What needs to be done: Please print the lines from the line with "How do I perform: Open the Sports section?" to the line with "click(48, 30)", exactly as they appear, with both of those lines included.

━━━━━━━━

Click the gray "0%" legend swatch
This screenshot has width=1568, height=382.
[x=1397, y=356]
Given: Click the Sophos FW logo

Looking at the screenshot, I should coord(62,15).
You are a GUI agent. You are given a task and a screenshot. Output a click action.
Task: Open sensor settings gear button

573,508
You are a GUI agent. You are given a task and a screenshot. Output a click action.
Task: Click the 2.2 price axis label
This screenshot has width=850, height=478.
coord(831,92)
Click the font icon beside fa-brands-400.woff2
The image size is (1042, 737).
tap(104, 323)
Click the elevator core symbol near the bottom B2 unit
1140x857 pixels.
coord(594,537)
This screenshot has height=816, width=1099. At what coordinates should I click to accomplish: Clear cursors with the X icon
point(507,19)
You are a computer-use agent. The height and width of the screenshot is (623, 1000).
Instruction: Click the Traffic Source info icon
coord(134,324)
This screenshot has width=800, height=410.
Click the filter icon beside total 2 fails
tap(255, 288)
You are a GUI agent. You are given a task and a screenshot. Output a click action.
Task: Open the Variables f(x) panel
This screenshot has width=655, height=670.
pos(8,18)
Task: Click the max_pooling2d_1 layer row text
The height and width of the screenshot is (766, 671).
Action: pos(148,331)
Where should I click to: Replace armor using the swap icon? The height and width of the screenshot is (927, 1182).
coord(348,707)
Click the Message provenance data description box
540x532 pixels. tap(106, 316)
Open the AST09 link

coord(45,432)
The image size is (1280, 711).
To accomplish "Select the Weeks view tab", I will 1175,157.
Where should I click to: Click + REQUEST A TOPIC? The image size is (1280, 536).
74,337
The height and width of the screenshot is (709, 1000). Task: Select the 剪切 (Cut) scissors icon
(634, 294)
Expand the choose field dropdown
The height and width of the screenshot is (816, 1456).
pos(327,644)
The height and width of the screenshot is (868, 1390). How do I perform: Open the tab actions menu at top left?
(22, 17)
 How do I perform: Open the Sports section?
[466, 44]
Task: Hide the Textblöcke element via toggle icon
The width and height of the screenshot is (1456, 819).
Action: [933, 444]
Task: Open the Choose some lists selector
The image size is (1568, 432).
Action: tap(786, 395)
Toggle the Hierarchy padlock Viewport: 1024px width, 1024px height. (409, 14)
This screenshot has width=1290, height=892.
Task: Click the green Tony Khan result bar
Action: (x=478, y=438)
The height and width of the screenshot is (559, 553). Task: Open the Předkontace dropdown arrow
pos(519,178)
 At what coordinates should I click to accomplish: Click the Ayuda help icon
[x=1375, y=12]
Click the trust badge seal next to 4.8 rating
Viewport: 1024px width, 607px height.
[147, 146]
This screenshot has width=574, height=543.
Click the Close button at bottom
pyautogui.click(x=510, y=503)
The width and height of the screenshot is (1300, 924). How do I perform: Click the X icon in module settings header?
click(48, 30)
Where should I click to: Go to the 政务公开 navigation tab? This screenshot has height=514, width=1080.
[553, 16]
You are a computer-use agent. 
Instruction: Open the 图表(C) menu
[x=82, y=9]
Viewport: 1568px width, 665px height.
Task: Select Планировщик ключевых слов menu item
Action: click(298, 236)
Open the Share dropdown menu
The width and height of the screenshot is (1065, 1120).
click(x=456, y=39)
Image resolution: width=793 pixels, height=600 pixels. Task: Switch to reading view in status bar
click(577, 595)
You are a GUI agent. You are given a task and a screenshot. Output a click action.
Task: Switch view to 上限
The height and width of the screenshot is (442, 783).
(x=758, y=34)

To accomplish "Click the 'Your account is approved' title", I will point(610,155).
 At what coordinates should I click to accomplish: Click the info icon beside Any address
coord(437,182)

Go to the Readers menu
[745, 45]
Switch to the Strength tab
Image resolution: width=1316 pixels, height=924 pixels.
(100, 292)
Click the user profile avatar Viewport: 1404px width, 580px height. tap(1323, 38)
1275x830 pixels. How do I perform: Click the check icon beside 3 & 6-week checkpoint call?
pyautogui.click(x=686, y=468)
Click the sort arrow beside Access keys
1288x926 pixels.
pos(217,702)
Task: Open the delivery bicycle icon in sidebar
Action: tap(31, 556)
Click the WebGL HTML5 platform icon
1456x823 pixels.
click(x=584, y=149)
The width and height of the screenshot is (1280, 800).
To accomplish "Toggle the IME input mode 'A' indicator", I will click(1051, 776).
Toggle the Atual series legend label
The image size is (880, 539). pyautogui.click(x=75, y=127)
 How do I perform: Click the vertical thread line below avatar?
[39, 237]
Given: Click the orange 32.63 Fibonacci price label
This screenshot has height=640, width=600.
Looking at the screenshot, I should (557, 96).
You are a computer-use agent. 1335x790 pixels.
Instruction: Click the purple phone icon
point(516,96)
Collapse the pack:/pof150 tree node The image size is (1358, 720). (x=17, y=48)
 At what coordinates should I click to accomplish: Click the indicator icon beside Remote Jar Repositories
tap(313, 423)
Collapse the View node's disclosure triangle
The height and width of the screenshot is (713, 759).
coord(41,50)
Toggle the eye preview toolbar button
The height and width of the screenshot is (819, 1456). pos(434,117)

━━━━━━━━

Result below:
 How do I perform: Open the Sports section?
[466, 44]
Task: Hide the Textblöcke element via toggle icon
The width and height of the screenshot is (1456, 819).
Action: [933, 444]
Task: Open the Choose some lists selector
The image size is (1568, 432).
Action: tap(786, 395)
Toggle the Hierarchy padlock Viewport: 1024px width, 1024px height. (409, 14)
This screenshot has width=1290, height=892.
Task: Click the green Tony Khan result bar
Action: (x=478, y=438)
The height and width of the screenshot is (559, 553). Task: Open the Předkontace dropdown arrow
pos(519,178)
 At what coordinates should I click to accomplish: Click the Ayuda help icon
[x=1375, y=12]
Click the trust badge seal next to 4.8 rating
Viewport: 1024px width, 607px height.
[147, 146]
This screenshot has width=574, height=543.
Click the Close button at bottom
pyautogui.click(x=510, y=503)
The width and height of the screenshot is (1300, 924). How do I perform: Click the X icon in module settings header?
click(48, 30)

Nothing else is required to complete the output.